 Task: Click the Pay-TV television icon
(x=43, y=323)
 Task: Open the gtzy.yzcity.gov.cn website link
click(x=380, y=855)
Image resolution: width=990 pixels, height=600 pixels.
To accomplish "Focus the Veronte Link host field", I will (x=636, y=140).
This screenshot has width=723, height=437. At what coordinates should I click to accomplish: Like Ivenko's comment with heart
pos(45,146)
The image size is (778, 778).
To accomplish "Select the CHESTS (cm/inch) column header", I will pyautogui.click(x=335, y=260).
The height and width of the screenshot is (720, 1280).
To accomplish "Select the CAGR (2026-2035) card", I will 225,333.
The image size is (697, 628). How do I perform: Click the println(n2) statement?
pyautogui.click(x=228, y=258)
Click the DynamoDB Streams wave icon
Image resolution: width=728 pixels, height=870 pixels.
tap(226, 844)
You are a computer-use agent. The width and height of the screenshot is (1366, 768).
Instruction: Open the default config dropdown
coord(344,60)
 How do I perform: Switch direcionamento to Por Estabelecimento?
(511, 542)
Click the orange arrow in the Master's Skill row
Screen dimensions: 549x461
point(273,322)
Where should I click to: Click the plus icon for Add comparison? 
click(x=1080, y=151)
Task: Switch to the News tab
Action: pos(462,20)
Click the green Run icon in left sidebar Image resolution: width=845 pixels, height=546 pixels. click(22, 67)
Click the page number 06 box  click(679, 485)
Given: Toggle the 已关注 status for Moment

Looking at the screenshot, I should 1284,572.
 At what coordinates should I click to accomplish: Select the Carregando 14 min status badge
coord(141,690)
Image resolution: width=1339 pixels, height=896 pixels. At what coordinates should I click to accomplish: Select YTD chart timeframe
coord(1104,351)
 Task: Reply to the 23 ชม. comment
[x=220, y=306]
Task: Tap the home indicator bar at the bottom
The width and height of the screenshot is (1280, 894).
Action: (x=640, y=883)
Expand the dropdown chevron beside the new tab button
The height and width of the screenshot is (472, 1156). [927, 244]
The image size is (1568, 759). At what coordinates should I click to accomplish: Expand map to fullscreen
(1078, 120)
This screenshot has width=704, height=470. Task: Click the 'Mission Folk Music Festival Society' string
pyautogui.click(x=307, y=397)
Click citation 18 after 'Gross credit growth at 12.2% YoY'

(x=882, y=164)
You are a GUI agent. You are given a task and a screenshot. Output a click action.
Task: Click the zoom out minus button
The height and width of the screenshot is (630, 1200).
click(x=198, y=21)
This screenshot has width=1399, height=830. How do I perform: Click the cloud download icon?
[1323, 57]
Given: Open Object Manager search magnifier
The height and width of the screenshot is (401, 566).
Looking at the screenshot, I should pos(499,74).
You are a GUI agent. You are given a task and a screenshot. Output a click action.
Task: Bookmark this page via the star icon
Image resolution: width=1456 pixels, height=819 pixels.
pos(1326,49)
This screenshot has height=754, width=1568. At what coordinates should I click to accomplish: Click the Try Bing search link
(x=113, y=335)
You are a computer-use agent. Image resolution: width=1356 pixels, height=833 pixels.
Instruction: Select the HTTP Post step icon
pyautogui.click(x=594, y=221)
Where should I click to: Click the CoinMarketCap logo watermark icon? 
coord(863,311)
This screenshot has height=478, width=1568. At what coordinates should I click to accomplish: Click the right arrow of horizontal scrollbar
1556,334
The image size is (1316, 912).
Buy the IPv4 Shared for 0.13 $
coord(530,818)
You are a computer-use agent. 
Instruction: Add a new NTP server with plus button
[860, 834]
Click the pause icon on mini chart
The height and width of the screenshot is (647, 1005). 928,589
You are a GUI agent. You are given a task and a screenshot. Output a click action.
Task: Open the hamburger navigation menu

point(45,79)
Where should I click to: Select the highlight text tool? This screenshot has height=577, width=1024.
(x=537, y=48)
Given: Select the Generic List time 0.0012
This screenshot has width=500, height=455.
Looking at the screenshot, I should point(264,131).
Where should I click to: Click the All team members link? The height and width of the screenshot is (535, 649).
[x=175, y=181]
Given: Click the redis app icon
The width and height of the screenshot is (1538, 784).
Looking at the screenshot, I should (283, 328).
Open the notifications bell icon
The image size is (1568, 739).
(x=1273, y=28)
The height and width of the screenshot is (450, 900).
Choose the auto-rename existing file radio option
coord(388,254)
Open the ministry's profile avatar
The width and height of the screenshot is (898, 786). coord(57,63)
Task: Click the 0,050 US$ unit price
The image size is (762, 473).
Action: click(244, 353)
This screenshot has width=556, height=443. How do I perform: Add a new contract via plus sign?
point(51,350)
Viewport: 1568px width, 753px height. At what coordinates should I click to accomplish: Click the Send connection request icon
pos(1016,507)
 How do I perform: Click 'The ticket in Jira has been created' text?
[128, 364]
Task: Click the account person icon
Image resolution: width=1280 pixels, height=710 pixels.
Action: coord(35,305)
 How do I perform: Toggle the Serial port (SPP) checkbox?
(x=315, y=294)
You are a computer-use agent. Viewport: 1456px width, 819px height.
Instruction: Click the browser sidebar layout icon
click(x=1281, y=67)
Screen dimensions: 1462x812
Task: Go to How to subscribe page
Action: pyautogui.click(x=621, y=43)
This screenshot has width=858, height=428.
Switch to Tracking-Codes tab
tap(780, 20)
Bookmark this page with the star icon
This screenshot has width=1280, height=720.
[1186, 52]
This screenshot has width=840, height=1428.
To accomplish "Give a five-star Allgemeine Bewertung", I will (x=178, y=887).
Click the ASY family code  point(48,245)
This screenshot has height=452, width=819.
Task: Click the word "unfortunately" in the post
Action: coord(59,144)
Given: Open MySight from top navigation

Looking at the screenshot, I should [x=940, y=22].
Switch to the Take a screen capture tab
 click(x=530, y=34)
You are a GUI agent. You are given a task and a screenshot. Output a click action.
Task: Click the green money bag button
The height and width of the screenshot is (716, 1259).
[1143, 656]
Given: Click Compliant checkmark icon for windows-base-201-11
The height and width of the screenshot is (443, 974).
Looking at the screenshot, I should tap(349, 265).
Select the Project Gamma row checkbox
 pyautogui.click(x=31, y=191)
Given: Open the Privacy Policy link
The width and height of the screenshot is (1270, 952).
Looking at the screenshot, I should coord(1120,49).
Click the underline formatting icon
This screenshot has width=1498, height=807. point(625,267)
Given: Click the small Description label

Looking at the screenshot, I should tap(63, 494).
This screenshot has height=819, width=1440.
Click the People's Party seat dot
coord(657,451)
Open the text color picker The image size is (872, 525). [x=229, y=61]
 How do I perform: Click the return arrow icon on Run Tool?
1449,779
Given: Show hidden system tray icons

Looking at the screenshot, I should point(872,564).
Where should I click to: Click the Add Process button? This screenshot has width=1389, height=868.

PROBLEM TO WORK ON → Update everything from the start of the entries down to the line containing "pos(45,146)" by replacing "host field" with "port field", with all else unchanged. Return only those lines.

CORRECT OUTPUT →
 Task: Click the Pay-TV television icon
(x=43, y=323)
 Task: Open the gtzy.yzcity.gov.cn website link
click(x=380, y=855)
Image resolution: width=990 pixels, height=600 pixels.
To accomplish "Focus the Veronte Link port field", I will (x=636, y=140).
This screenshot has width=723, height=437. At what coordinates should I click to accomplish: Like Ivenko's comment with heart
pos(45,146)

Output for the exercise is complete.